As the mayoral race came into full swing, acting Mayor Sergei Sobyanin has promised that Moscow would get the largest city park in Europe.
The plan envisages developing the vast park territories along the River and creating a single pedestrian zone, which Sobyanin said would stretch from Mosfilmovskaya Ulitsa in the southwest of the city to Bersenevskaya Naberezhnaya in downtown Moscow.
"Having put separate pieces into one, we have actually created the largest city park in Europe with the longest embankment in Europe," he said while inspecting the renovation works on the Moscow River promenade on Saturday.
The renovated park will unite the territories of Gorky Park, Neskuchny Sad, Muzeon Park on Krymskaya Naberezhnaya and the Vorobyovy Gory nature reserve. The latter has yet to be developed, with city authorities intending to create walking paths, install environmentally friendly outdoor lighting based on solar panels and ensure safety.

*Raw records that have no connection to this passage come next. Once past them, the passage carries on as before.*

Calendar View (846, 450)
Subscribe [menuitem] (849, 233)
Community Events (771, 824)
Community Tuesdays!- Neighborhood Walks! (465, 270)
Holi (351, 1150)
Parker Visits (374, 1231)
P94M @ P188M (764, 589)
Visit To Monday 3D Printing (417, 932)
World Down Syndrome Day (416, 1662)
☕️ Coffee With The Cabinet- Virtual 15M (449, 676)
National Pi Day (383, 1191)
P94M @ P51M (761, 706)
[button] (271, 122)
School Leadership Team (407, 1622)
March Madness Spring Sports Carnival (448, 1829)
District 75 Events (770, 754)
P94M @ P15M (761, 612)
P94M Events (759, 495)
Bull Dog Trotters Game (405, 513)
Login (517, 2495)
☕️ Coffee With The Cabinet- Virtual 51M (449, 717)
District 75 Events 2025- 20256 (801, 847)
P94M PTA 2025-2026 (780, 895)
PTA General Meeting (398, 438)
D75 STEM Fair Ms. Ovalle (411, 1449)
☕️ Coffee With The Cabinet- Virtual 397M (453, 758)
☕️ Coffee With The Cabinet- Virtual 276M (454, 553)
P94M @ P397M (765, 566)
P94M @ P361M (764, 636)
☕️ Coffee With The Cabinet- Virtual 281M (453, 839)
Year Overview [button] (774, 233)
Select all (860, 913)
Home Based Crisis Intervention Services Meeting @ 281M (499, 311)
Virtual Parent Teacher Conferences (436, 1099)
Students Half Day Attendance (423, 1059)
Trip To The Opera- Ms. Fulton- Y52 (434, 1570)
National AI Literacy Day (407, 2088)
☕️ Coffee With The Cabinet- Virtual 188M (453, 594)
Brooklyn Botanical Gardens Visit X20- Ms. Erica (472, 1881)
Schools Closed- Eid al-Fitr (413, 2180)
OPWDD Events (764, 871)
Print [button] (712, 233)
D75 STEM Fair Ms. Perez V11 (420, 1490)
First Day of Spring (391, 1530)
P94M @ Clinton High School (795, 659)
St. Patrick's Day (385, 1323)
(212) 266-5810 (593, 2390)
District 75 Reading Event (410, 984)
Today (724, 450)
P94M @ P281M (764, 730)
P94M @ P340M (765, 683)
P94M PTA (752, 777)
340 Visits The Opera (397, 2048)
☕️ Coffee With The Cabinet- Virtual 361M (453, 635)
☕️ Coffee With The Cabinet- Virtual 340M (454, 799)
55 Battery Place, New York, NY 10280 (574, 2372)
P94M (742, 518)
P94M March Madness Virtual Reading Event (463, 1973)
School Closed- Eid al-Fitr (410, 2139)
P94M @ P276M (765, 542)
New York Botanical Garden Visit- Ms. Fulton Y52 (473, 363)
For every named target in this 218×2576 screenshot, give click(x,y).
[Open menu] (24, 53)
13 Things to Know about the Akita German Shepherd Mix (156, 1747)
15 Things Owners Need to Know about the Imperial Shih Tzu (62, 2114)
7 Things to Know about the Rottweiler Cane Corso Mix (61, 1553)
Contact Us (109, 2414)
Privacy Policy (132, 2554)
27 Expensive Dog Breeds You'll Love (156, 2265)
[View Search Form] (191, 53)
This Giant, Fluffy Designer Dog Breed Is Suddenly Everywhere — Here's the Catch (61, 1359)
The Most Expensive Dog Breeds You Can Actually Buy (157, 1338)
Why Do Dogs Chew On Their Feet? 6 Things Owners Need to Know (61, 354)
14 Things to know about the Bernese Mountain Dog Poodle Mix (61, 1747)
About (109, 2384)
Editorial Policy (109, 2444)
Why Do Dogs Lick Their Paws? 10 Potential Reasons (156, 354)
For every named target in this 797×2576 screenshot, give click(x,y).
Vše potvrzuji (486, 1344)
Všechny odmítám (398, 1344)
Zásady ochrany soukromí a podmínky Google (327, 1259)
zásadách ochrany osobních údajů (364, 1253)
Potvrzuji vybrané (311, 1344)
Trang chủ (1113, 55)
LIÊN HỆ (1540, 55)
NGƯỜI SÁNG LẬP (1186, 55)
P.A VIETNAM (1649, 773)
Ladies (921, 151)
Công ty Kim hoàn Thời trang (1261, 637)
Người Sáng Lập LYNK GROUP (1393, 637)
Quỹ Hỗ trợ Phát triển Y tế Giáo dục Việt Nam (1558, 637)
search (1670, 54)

This work should be done by the end of this year, Sobyanin said, according to a statement on the City Hall website.
If those plans come to fruition, Moscow might get a pedestrian zone whose area will compare to the biggest parks in Europe and the U.S., said Anton Korotayev, head of retail consulting at Jones Lang LaSalle Russia.
The overall area of the territory that the city authorities plan to develop is about 300 hectares, he said. This is twice the area of London's Hyde Park, which stands at nearly 140 hectares, while the territory of Rome's Villa Borghese is about 80 hectares.
"That means the park in Moscow will definitely become one of the biggest in Europe," Korotayev said, adding that its territory will be equal to that of New York's Central Park.
At the same time, he said the increased area would result in a greater inflow of visitors. He added that Gorky Park currently accepts about 15 million visitors a year, compared with Central Park's 25 million.
He also warned that the growing number of visitors might create inconveniences like a lack of parking space, which is already a significant problem for Gorky Park.
One possible solution of the problem is developing other territories in the city, said Vladimir Sergunin, business development director at Colliers International Russia. One potential area is the square in front of the Paveletsky railway station, which might be turned into a big green area with an underground parking lot like those in Madrid or Zurich, he said.
Sobyanin also promised to upgrade the observation platform on Vorobyovy Gory, according to City Hall's statement.
Meanwhile, his name is associated with another ambitious project that he undertook right after taking office in October 2010. The following year, City Hall spent 2 billion rubles ($61 million) on replacing asphalt in Moscow with tile, Sobyanin told Vedomosti at that time.
The move sparked a wave of criticism from some Muscovites and the media, with the new mayor facing accusations of corruption.
Last year, City Hall gave up its plans to lay road tile in what reportedly saved the city budget about 350 million rubles.